GSA Annual Meeting in Denver, Colorado, USA - 2016

Paper No. 138-2
Presentation Time: 1:45 PM

IDENTIFYING TERRESTRIAL CONTROLS ON SPATIAL VARIATION IN MOLLUSCAN DEATH ASSEMBLAGES, ST. CROIX, USVI


FESER, Kelsey M., Department of Geology, Cornell College, Mt. Vernon, IA 52314, MILLER, Arnold I., Department of Geology, Univ of Cincinnati, 500 Geology Physics, Cincinnati, OH 45221-0013 and ARKLE, Jeanette C., Department of Geology, University of Cincinnati, ML 013, Cincinnati, OH 45221, kfeser@cornellcollege.edu

Diagnoses of the degree to which biotic assemblages vary in space as consequences of environmental agents provide fundamental baselines for understanding how they respond to environmental change. Occurrences of spatial variation in marine assemblages are typically ascribed to local variation in the marine environment, but there has been less consideration of potential influences from proximal onshore environments. Here, we analyzed terrestrial impacts on shallow marine communities from seven localities around St. Croix, USVI, within nearshore, seagrass-associated molluscan death assemblages that show significant site-to-site variation in molluscan composition.
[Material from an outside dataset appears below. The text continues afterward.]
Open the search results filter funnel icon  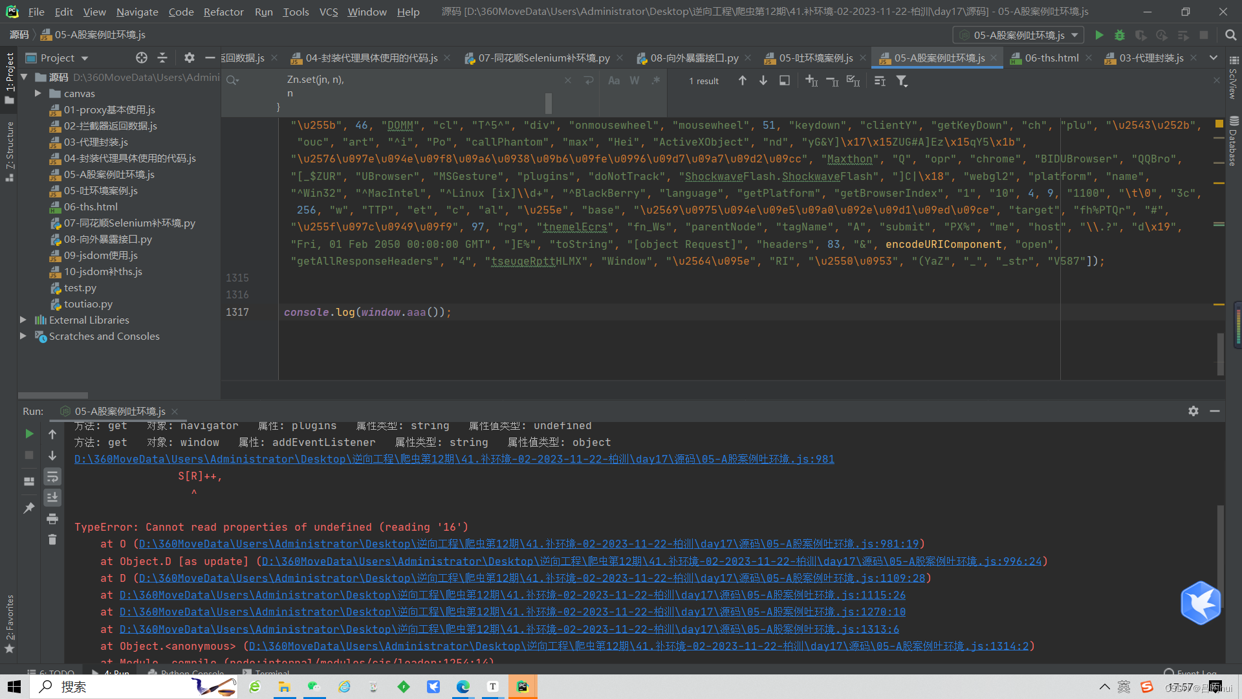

The marine localities are similar with respect to several primary environmental attributes, including salinity, temperature, depth, and substrate (dense seagrass); this allowed us to isolate the influence of terrestrial factors on molluscan death assemblages. Terrestrial variables were extracted from watersheds on the island that drain into the offshore sample localities, and include bedrock lithology, topographic indices, average annual precipitation, and 13 land-use categories. Among several compelling relationships, we found that diagnostic bedrock types in watersheds correlated with molluscan composition in the adjacent marine localities. Precipitation also correlated with marine composition, particularly for Salt River Bay, which receives two to three times more rainfall over the montane regions of the watershed annually than any other locality. Of the anthropogenic variables, agriculture showed its strongest influence on molluscan composition in Ha’Penny Bay, an area along the south shore whose catchment area is characterized by a significant amount of agricultural activity. These preliminary results provide compelling evidence that local terrestrial factors, even those several kilometers upstream from the marine samples, may play important roles in controlling the spatial variation of marine mollusks in St. Croix’s nearshore environments.